A red fox visited our territory last night. At first, he sniffed the ground, likely searching for mice under our bear-proof birdfeeding station.
Then, something behind him caught his attention. Isn't he a handsome canine? When our wildlife camera captured his photo for the first time weeks ago, I wondered if he was passing through, on an adolescent's journey to find his own territory. His continuing presence makes me wonder if he's settled on our forest as his territory.
This morning, as K and I rolled out for a short and slow bike ride, she sniffed the ground intently where the red fox had stood hours before. It's so fun that our motion activated wildlife camera tells me what visitor she smells!

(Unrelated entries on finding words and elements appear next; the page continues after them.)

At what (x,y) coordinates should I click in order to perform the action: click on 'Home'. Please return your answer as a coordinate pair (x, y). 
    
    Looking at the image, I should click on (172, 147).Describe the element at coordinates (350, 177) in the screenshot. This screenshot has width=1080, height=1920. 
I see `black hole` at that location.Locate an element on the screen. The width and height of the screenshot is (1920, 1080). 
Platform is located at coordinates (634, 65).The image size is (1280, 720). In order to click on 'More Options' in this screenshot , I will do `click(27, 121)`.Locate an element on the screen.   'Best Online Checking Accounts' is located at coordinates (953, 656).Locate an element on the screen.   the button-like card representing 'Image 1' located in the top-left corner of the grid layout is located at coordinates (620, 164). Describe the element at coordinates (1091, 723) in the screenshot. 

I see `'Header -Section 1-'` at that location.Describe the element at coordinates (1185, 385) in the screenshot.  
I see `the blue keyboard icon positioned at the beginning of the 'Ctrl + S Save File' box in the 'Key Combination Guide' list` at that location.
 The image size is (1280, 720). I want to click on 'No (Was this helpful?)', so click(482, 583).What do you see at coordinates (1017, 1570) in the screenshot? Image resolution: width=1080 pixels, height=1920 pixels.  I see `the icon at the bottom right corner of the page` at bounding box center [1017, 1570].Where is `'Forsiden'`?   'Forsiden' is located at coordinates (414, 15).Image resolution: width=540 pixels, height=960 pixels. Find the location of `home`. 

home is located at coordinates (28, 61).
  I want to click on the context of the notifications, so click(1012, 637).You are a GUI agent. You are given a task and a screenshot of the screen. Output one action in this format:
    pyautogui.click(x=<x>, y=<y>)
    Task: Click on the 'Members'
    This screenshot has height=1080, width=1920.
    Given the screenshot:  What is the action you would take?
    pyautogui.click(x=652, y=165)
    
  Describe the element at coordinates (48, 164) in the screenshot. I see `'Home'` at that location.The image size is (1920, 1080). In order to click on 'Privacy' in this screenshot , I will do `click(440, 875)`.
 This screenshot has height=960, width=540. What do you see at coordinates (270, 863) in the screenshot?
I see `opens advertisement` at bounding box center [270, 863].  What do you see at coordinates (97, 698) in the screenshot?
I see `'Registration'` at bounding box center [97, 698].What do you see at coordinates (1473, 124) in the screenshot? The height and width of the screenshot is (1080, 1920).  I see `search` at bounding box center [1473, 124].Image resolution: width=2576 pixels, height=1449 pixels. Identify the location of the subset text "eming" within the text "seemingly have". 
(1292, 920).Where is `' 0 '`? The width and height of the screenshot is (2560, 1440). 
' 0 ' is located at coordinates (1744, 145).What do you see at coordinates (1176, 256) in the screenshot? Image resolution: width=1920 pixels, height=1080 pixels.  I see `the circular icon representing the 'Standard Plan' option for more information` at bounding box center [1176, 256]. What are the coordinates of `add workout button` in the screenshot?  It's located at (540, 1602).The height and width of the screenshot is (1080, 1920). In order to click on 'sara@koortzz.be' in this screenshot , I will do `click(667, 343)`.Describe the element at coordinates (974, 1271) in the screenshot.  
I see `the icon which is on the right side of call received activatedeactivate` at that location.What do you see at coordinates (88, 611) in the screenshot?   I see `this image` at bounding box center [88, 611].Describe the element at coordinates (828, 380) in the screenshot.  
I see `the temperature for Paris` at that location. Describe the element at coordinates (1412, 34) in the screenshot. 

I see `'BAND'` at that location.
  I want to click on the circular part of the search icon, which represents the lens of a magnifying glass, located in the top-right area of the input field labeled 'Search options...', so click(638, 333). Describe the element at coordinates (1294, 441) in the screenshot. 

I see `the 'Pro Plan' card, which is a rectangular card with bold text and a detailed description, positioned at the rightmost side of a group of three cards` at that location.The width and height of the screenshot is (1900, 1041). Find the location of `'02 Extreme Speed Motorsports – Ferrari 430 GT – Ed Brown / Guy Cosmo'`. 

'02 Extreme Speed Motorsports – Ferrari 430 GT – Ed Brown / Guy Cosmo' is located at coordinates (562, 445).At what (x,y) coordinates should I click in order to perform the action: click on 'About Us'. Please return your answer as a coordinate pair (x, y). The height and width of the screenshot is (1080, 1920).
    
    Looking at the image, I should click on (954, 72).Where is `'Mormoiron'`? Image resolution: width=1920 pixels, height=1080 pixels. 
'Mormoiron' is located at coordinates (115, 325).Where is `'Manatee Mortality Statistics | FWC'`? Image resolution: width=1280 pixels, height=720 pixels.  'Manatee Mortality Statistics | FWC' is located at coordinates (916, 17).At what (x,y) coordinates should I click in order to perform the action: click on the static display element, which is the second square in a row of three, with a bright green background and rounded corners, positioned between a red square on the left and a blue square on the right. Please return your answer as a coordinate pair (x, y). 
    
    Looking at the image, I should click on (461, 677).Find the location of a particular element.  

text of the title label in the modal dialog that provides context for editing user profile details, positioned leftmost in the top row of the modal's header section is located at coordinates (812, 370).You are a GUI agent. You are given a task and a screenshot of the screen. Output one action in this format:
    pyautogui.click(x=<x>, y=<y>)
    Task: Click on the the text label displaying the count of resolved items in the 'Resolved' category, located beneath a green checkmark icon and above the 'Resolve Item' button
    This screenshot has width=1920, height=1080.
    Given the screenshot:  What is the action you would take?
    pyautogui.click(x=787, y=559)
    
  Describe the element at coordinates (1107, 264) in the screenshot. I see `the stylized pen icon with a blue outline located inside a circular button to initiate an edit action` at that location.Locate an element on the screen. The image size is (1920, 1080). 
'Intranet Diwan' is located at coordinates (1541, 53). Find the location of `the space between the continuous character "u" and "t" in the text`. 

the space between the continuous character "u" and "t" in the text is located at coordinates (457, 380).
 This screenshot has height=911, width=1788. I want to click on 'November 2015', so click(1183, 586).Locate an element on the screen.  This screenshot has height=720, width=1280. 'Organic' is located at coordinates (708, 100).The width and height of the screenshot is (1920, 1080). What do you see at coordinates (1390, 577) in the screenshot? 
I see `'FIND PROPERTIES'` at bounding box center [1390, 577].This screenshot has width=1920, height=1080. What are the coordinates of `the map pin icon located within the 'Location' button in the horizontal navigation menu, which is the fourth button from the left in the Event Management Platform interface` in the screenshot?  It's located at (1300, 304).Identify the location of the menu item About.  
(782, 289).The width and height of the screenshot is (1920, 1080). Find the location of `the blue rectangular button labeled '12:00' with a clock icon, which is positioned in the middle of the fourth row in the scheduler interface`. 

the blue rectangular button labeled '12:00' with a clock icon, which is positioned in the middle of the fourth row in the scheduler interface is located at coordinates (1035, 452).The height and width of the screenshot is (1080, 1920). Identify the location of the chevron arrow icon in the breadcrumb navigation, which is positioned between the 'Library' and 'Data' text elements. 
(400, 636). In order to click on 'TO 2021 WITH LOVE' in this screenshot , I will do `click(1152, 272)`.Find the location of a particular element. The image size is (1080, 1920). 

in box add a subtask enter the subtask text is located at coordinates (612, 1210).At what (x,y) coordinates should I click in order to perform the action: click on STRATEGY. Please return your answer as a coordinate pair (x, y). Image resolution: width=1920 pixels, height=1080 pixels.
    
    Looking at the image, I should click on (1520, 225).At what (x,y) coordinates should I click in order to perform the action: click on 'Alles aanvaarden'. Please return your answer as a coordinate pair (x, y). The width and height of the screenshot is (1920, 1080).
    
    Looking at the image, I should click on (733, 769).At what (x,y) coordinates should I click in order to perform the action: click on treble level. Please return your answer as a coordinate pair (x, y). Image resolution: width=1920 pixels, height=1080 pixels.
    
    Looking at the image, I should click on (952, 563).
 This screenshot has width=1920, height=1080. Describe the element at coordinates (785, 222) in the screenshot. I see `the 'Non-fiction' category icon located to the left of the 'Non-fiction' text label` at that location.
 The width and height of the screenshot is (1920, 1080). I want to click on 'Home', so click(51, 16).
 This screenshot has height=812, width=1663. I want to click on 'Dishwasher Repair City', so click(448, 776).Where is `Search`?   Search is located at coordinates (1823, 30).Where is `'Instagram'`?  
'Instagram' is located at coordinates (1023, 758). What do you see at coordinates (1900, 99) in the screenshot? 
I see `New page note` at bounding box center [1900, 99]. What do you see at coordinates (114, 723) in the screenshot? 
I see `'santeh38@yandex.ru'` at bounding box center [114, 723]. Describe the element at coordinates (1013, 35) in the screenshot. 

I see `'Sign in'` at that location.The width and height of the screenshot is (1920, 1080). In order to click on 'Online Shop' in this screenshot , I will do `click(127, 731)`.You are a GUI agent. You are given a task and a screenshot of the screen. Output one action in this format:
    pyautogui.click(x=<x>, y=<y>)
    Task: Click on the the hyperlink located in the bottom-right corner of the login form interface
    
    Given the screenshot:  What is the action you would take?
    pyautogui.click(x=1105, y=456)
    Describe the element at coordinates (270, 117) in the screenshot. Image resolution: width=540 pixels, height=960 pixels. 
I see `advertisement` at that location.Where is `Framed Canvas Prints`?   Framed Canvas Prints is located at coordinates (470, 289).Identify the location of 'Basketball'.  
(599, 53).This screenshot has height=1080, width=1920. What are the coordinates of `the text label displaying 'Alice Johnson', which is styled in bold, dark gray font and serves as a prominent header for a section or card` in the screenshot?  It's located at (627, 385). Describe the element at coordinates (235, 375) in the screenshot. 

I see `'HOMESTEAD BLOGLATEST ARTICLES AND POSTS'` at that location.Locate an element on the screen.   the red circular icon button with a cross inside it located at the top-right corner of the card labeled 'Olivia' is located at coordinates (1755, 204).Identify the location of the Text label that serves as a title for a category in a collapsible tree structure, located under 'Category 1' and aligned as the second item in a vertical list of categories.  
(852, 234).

We rode up to Hug Hill, where misty and murky air surrounded us. K posed for me. She looked so serious - like she was deeply concerned about something.The ghostly light highlighted the brilliant aspens.And, although it hid our high mountains, the smaller hills looked surreal in the gloom.K zoomed around like her normal high energy self as we whooshed through yellow tunnels of aspen. I kept her outing short but she seemed even more like her normal vivacious self today.R's energy levels were off the charts today. As usual when he's frustrated by feeling too wired, he gathered almost all of the dog beds, dragging them one-by-one from the far reaches of the house, and placed them in a pile. Normally, his next step is to move all the beds, one-by-one, to another location in the house. However, K stymied him by lying on the lumpy and uneven tuffet! R barked at her and tried to pull a bed out from under her but she wouldn't budge. I wish I'd had time to video the whole hysterical interaction.